# Does anyone recognize this?



## Zavijava (Jun 10, 2017)




----------



## Bearfootfarm (Jul 13, 2006)

http://www.bing.com/images/search?q=virginia+creeper&go=Search&qs=ds&form=QBILPG


----------



## CajunSunshine (Apr 24, 2007)

Nope that's not it. Virginia Creeper is a vine which consistently has five leaves and does not have a long stem with flower/berries arising out of the top of the bunch of leaves. The plants in the OP's photo is not a vine, and do not have the same growth pattern and leaf arrangement as Virginia Creeper.

I have both of these plants (Virginia Creeper and the OP's) growing on my property, and they are two distinctly different plants. 

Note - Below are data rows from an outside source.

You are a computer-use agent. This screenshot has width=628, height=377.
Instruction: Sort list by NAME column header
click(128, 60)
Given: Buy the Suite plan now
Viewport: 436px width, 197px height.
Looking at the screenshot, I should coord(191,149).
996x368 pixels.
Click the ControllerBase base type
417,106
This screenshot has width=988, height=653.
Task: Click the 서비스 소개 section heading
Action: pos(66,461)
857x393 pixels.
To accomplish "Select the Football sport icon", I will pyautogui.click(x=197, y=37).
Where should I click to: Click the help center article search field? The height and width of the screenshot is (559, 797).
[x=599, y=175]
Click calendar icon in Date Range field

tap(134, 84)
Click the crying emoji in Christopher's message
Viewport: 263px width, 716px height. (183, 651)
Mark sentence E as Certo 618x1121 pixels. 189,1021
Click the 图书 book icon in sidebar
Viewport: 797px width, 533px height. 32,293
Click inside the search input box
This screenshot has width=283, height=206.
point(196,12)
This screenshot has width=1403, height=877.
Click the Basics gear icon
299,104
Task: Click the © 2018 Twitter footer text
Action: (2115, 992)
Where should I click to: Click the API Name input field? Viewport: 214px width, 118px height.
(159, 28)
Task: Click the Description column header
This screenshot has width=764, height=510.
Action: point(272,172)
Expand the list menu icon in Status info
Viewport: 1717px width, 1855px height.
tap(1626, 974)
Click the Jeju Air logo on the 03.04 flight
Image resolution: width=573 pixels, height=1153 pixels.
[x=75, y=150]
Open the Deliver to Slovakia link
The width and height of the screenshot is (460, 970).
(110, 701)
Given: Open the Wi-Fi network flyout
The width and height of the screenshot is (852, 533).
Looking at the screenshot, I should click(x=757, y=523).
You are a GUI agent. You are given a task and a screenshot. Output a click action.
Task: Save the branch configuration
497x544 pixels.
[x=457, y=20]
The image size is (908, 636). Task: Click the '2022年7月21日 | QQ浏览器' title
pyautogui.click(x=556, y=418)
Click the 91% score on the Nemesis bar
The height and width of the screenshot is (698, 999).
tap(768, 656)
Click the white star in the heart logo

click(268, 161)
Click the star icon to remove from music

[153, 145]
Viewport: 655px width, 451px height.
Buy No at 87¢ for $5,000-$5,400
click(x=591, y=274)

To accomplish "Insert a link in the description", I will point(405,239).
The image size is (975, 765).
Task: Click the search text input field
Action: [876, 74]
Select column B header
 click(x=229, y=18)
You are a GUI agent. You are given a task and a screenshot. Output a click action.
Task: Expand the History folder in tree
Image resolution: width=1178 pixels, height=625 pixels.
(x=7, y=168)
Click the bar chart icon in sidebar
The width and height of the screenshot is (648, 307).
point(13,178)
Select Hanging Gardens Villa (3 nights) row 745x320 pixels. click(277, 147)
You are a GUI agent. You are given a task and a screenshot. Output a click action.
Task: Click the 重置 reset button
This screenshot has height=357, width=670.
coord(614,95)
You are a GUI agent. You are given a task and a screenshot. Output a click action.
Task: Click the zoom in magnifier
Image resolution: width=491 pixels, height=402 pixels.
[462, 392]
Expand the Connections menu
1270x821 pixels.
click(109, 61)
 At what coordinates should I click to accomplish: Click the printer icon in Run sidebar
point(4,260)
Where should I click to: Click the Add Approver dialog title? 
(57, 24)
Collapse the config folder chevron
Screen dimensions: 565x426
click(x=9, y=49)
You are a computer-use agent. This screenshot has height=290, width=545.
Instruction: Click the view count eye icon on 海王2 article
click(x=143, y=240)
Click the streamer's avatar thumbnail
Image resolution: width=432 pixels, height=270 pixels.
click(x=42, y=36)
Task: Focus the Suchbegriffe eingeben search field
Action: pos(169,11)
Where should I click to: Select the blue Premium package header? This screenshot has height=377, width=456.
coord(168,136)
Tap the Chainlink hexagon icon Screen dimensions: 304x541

For the life of me I forgot what the OP's is called.... I will keep searching until I find it.


.


----------



## CajunSunshine (Apr 24, 2007)

Here is a good list of resources/websites to aid your search:

http://identifythatplant.com/plant-id-resources/plant-id-websites/

.


----------



## Declan (Jan 18, 2015)

What part of the state? The top looks like maybe trillium but the bottoms do not really.


----------



## CajunSunshine (Apr 24, 2007)

Nope, this is not the plant I have. I have mayapple (which somewhat resembles the bottom portion of the OP's plants) and I have trilliums (which resembles the top part of the larger plant). In my mathematically retarded mind, I was combining the two and getting one.

.


----------



## Declan (Jan 18, 2015)

The closest plant I can find is called an Indian Cucumber but I am still not 100% convinced that it is correct as the leaves look slightly different http://blog.botanybill.info/?p=4132

Edit. That does seem to be same plant though : Medeola Virginiana


----------



## CajunSunshine (Apr 24, 2007)

BINGO!! I do believe this is The One!

Tiny (very slight) variations within the same species (plant or animal) is not uncommon.

.


----------



## 012345 (6 mo ago)

Can't remember the name but I do know the root tastes like a cucumber.


----------



## goodatit (May 1, 2013)

012345 said:


> Can't remember the name but I do know the root tastes like a cucumber.


mayapple


----------



## 012345 (6 mo ago)

goodatit said:


> mayapple


Nope. Declan got it right. Indian Cucumber.


----------